Uber "disrupted" the taxi industry by doing what every Silicon Valley company does: ignoring labour laws, subsidizing their service with venture capital money until they killed the competition, then jacking up prices once they controlled the market. It's like economic warfare disguised as an app. Now that they dominate, rides cost more than traditional taxis ever did, drivers are classified as contractors so Uber can avoid providing benefits, and somehow, the company still isn't profitable. It's a business model that would make a mob accountant weep with admiration.
YouTube went from "broadcast yourself" to "watch seventeen unskippable ads while we suppress your favourite creators and promote engagement-farming garbage designed to turn your brain into pudding." They took the democratization of video content and turned it into a psychological warfare platform optimized for addiction and ad revenue.
The pattern is always the same: replace something that worked with something that generates more data and recurring revenue, regardless of whether it serves users better or makes the world a more tolerable place to exist.

The Resistance: Fighting Back Against Our Digital Overlords
The good news? These parasites are more vulnerable than they let on, like vampires who've convinced everyone that garlic is just a myth. Their power depends wholly on our participation, and every defection removes another brick from their digital prison.

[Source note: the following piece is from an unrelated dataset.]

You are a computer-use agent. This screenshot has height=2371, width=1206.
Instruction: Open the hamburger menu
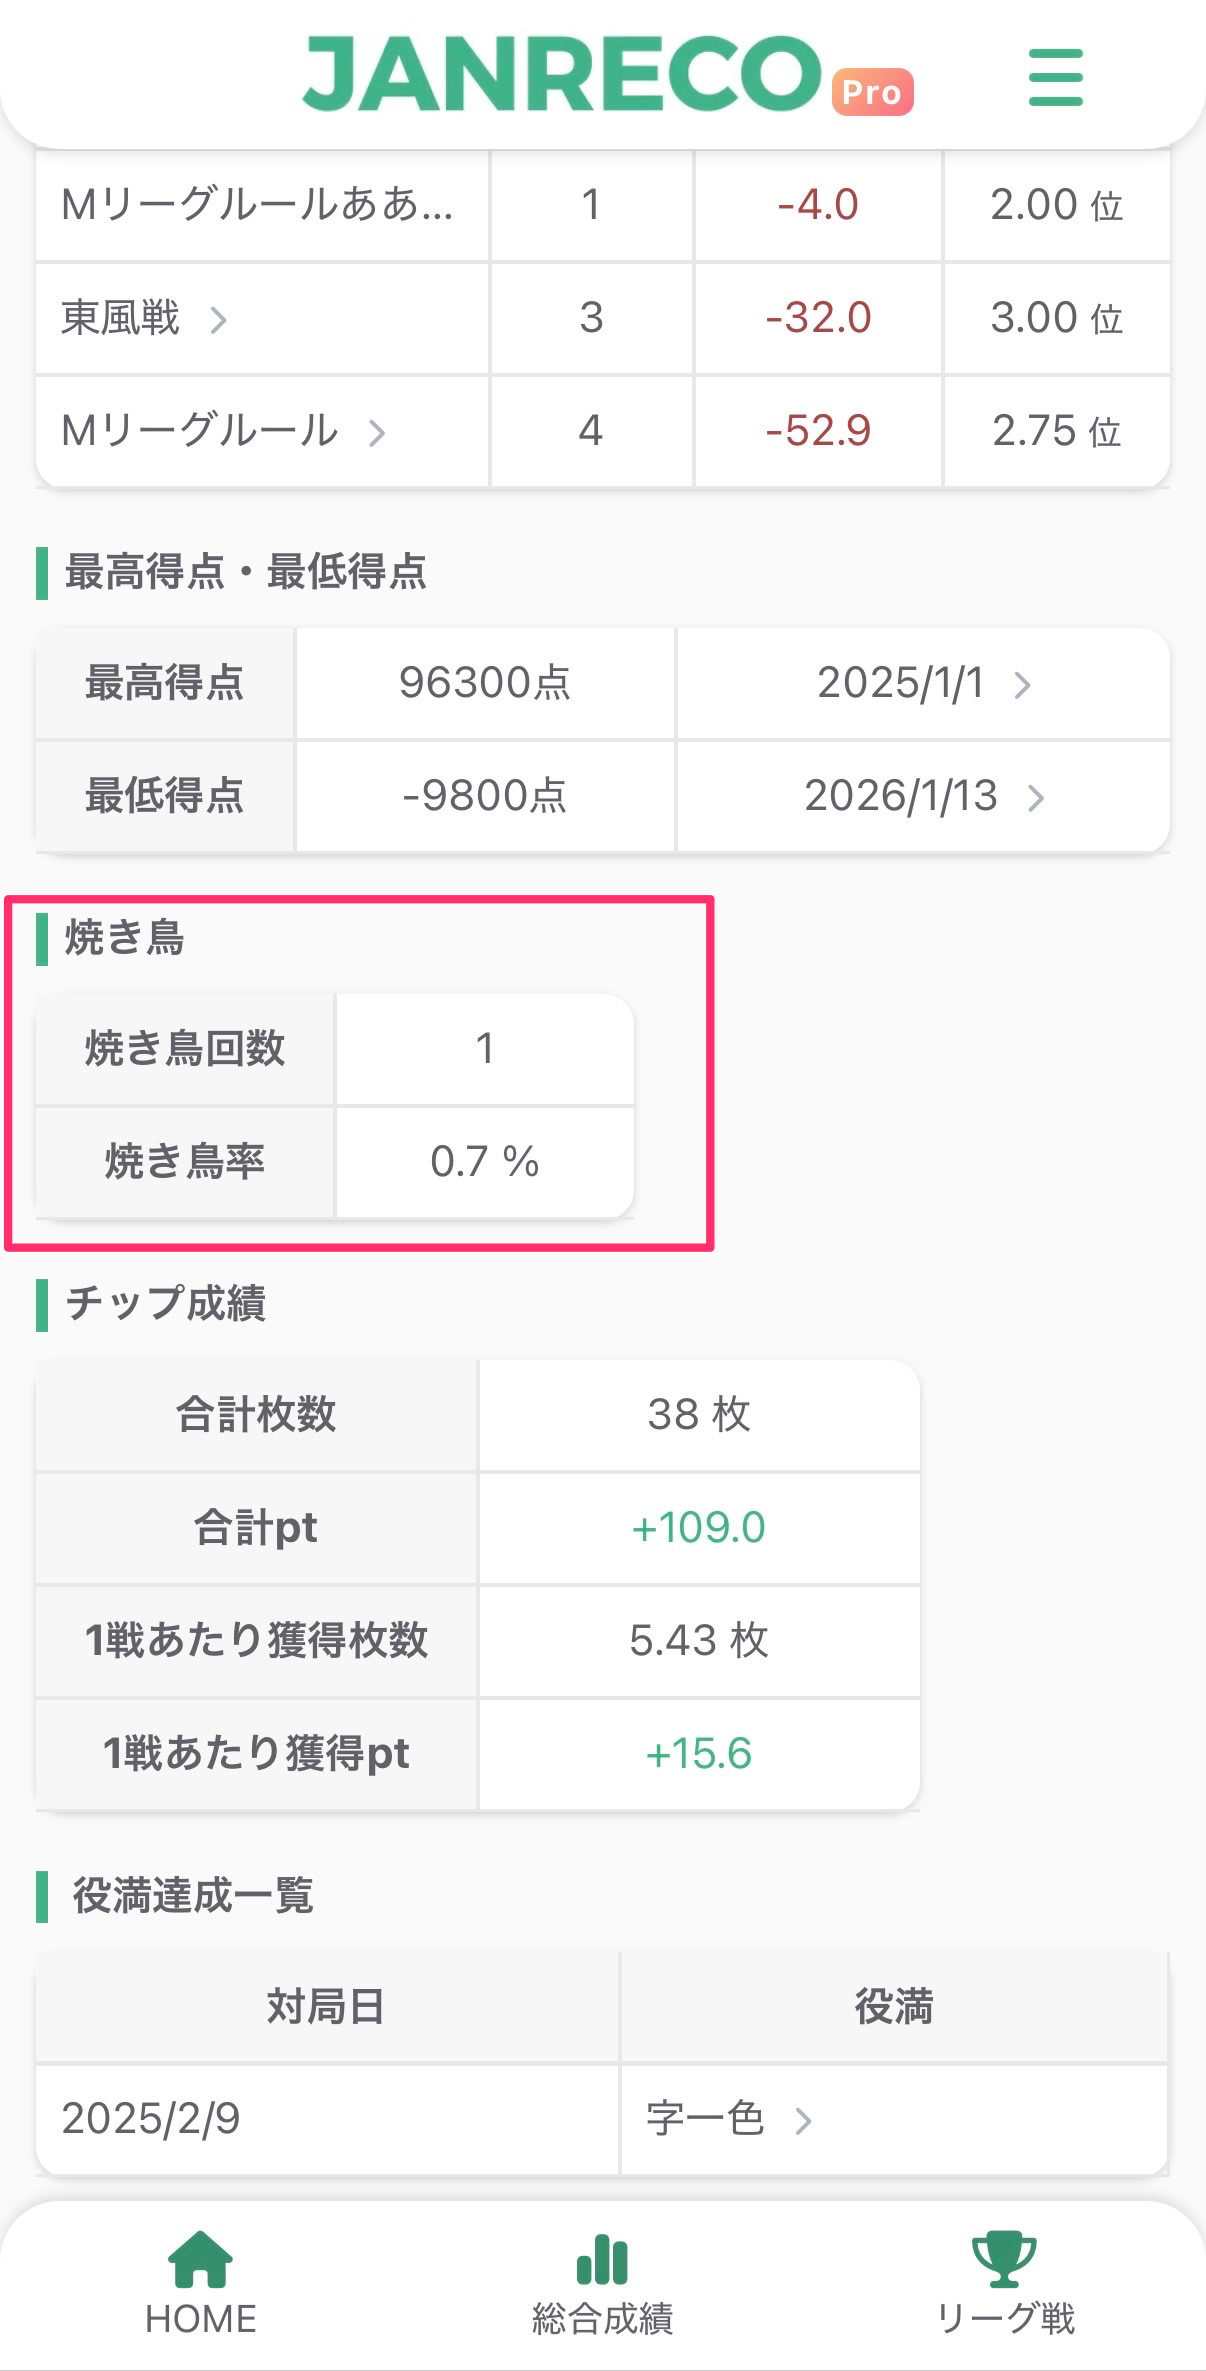click(1055, 77)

Use Signal instead of WhatsApp. Try Firefox instead of Chrome. DuckDuckGo instead of Google. Support creators directly instead of through platform middlemen who take a cut of everything, like digital mob enforcers (cough Substack). Buy used instead of new. Keep your old phone longer; it still works, despite what the upgrade cycle wants you to believe. Pay for services that respect users instead of using "free" ones that treat you like the product being sold to advertisers.
If enough people jump ship, these platforms become worthless. Network effects work both ways; they can collapse as quickly as they grow, like a house of cards built on user data and subscription fees.
Vote in your local elections. Your voice has a chance to be heard instead of being drowned out by corporate lobbying. Support right-to-repair laws, which allow you to fix your shit. Contact representatives about antitrust enforcement. These companies spend millions on lobbying because they're genuinely terrified of regulation. They know their business models couldn't survive actual scrutiny.
Most importantly, stop pretending this is inevitable technological progress. This isn't evolution, it's exploitation with a user-friendly interface. Butler's machines never showed up because we got something worse: humans who learned to think like machines, optimizing exclusively for-profit extraction while systematically degrading everything that makes life worth living.
The tech oligarchs want us to feel powerless. They want us to believe that surveillance capitalism and subscription feudalism are just the natural order of things, like gravity or death or having to restart your router twice a week.
They're wrong. And deep down, beneath all the vulture capital and motivational posters about "changing the world," they know it. That's why they're desperate to keep us scrolling, clicking, and paying like digital livestock in a techno-capitalist nightmare. The moment we collectively decide we've had enough is the moment their whole rotten system collapses like a Ponzi scheme built on user engagement metrics.
The question isn't whether we can resist the tech oligarchy. The question is whether we'll do it before they finish turning us all into data-generating zombies shuffling through their digital shopping malls, clicking on ads for products we don't need while our actual friendships wither away into algorithmic approximations.
Time to find out, you beautiful digital rebels.